* [Exercise requirements] Find where "[Pin on Pinterest] (85, 678)" occurs in the data below, and retype that line and every later line exactly.

* [Extracted records]

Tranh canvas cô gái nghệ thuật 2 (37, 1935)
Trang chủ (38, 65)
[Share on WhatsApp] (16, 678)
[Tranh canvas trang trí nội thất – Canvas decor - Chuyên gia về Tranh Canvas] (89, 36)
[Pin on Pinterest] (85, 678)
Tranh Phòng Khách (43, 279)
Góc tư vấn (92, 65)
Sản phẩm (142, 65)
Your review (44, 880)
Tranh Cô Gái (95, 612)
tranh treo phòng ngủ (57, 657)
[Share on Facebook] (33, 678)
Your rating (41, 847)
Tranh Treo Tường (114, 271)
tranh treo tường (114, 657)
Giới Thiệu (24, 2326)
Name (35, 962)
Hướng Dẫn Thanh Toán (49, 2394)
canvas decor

* [Reply to the task]
[Pin on Pinterest] (85, 678)
Tranh Phòng Khách (43, 279)
Góc tư vấn (92, 65)
Sản phẩm (142, 65)
Your review (44, 880)
Tranh Cô Gái (95, 612)
tranh treo phòng ngủ (57, 657)
[Share on Facebook] (33, 678)
Your rating (41, 847)
Tranh Treo Tường (114, 271)
tranh treo tường (114, 657)
Giới Thiệu (24, 2326)
Name (35, 962)
Hướng Dẫn Thanh Toán (49, 2394)
canvas decor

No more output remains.